STUDY MATERIAL:
# # # # # # #

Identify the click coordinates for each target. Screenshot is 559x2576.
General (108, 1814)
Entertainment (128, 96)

# # # # # # #

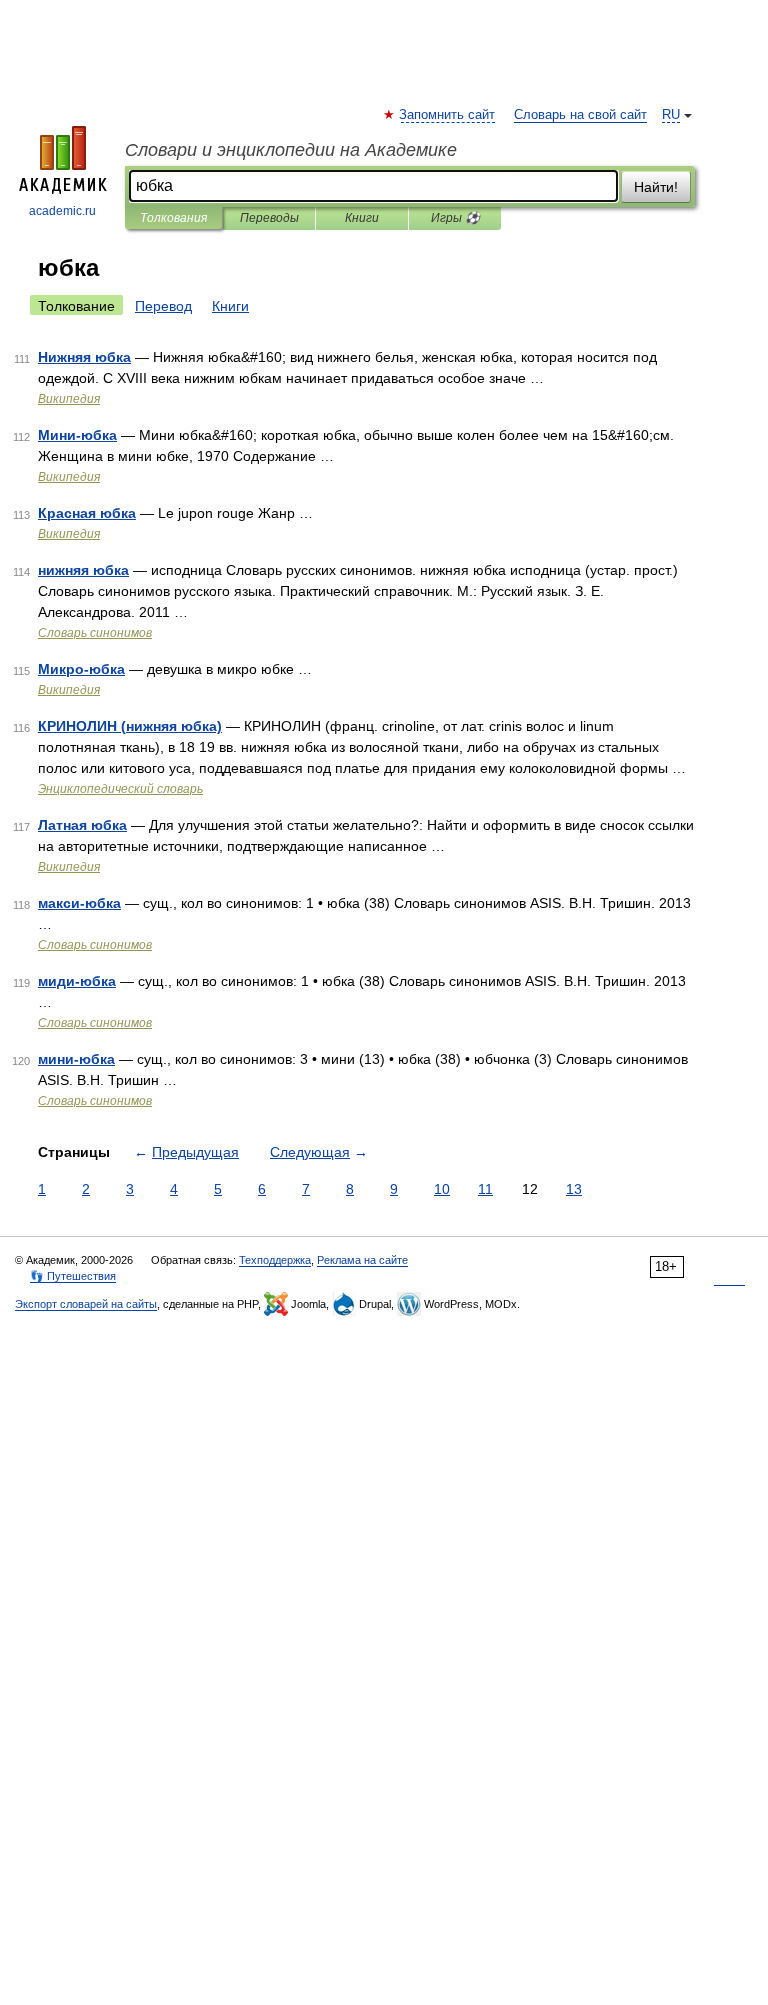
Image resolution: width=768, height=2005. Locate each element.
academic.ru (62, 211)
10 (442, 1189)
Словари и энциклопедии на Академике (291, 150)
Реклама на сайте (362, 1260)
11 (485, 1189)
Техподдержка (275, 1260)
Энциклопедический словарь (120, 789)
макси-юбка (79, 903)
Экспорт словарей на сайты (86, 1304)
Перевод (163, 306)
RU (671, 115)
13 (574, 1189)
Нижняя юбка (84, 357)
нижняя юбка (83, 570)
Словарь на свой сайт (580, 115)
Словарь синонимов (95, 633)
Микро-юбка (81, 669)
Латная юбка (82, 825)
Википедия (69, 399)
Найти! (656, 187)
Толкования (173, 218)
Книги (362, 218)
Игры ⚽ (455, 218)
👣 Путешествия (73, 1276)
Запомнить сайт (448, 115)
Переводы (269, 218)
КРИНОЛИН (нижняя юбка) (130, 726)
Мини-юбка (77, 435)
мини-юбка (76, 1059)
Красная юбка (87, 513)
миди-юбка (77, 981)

# # # # # # #

WHAT IS REQUIRED:
Once the line with "Перевод (163, 306)" is found in the records above, print exactly that line and every line after it through the line with "миди-юбка (77, 981)".

ANSWER SECTION:
Перевод (163, 306)
RU (671, 115)
13 (574, 1189)
Нижняя юбка (84, 357)
нижняя юбка (83, 570)
Словарь на свой сайт (580, 115)
Словарь синонимов (95, 633)
Микро-юбка (81, 669)
Латная юбка (82, 825)
Википедия (69, 399)
Найти! (656, 187)
Толкования (173, 218)
Книги (362, 218)
Игры ⚽ (455, 218)
👣 Путешествия (73, 1276)
Запомнить сайт (448, 115)
Переводы (269, 218)
КРИНОЛИН (нижняя юбка) (130, 726)
Мини-юбка (77, 435)
мини-юбка (76, 1059)
Красная юбка (87, 513)
миди-юбка (77, 981)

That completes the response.